# keeping a wheezing, dying rat comfortable



## jeffanie96 (Mar 15, 2010)

i bought lucy 3 years ago from petco, so for her to still be around is a miracle. she's had mycoplasma twice and an ear infection that resulted in a permanent head tilt. otherwise, she's been in good health. 

the past few days she's been breathing more heavily and her fur has been puffed up. yesterday she started panting and wheezing. today she can't stand up, even rolled over on her back at one point. we can't afford a vet, but what can i do to keep her comfortable? she's been sitting in urine so i change the fleece at her spot twice a day, but i'm wondering about wiping her with a damp cloth so she can breathe fresh air, or would that be too traumatic? she does not want to go in her cage but stay out with me and my husband. her cagemates have been taking care of her though.

would putting her in a steamy bathroom be better or worse for the wheezing? 

we put a humidifier near her cage last night. 

she won't eat, drank a little bit of cranberry juice from a spoon, but that's it. 

i know we don't like saying it, but we all have a favorite rat. she knows her name, spins on command, knows the names of the 6 colors, and is selflessly sweet. 

any other ideas are welcome. 

steph


----------



## AMJ087 (Aug 27, 2008)

well first i will ask...did you go to the vet yet? Thats would be number one.

§ **DATASET EXCERPTS**

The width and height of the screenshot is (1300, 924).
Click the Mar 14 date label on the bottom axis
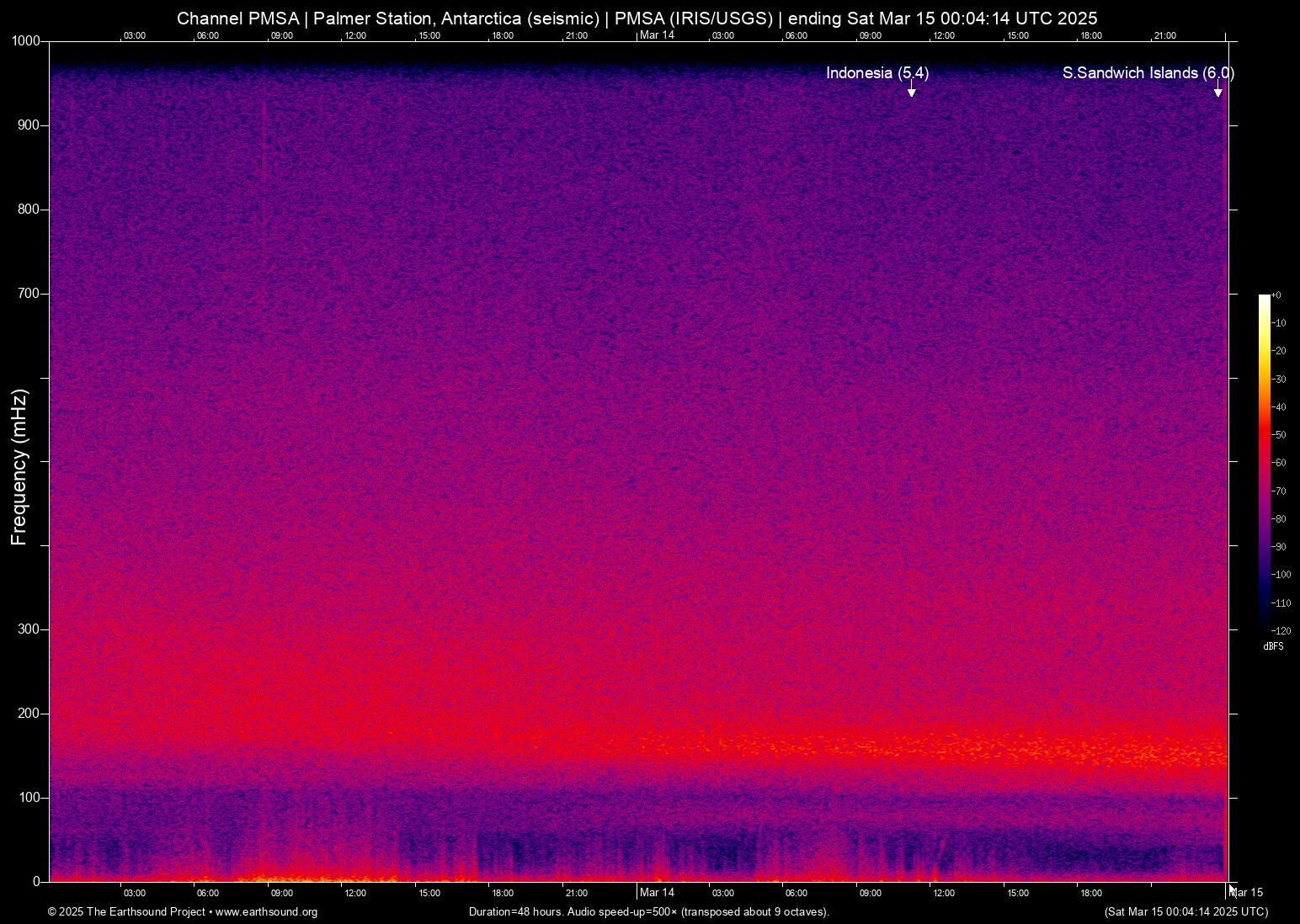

* * *

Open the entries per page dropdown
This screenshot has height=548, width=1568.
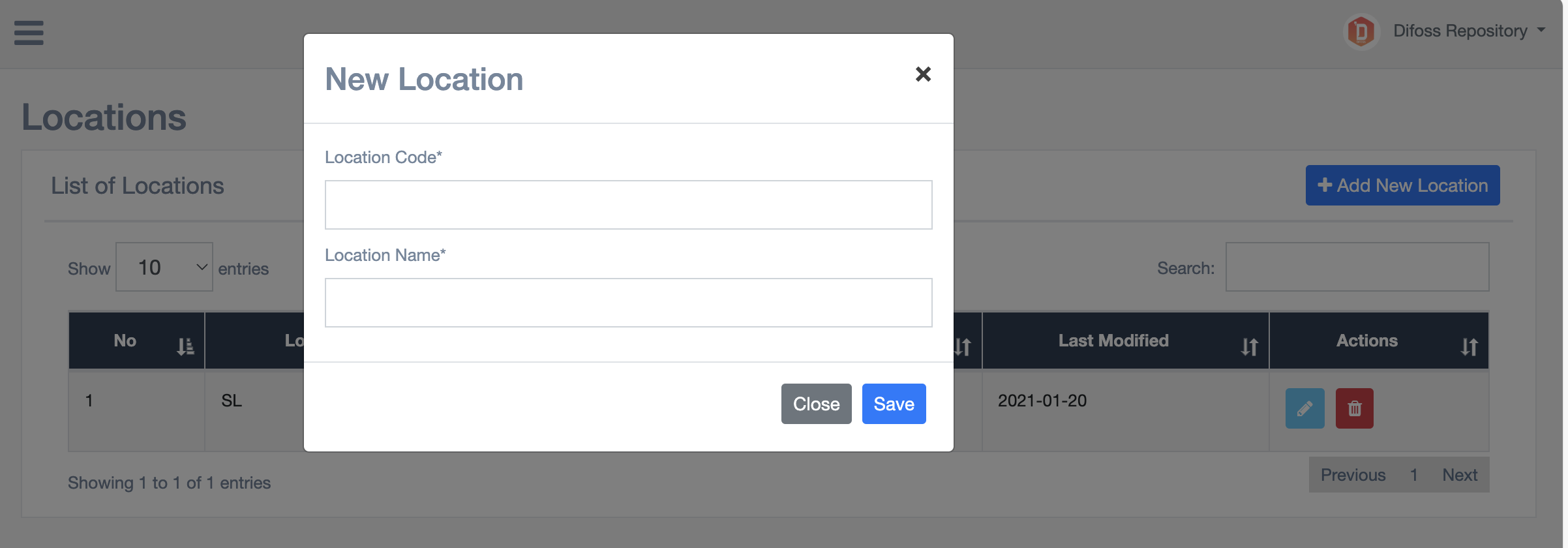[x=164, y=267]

--

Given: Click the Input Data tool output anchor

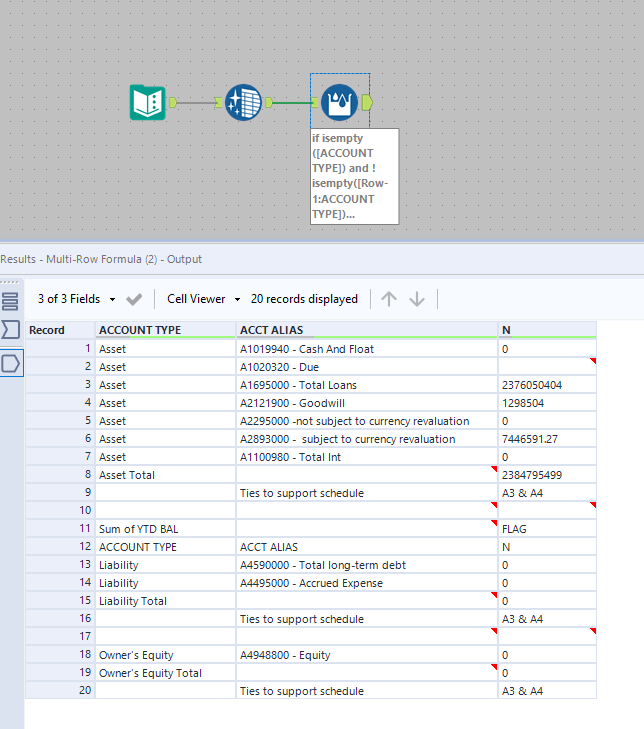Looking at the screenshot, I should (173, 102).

§ **WHAT THE EXERCISE ASKS**
Copy the rat-care thread from "would putting her" up to and including "but that's it.", swapping "humidifier" for "vaporizer".

§ **SOLUTION FOR THIS EXERCISE**
would putting her in a steamy bathroom be better or worse for the wheezing? 

we put a vaporizer near her cage last night. 

she won't eat, drank a little bit of cranberry juice from a spoon, but that's it.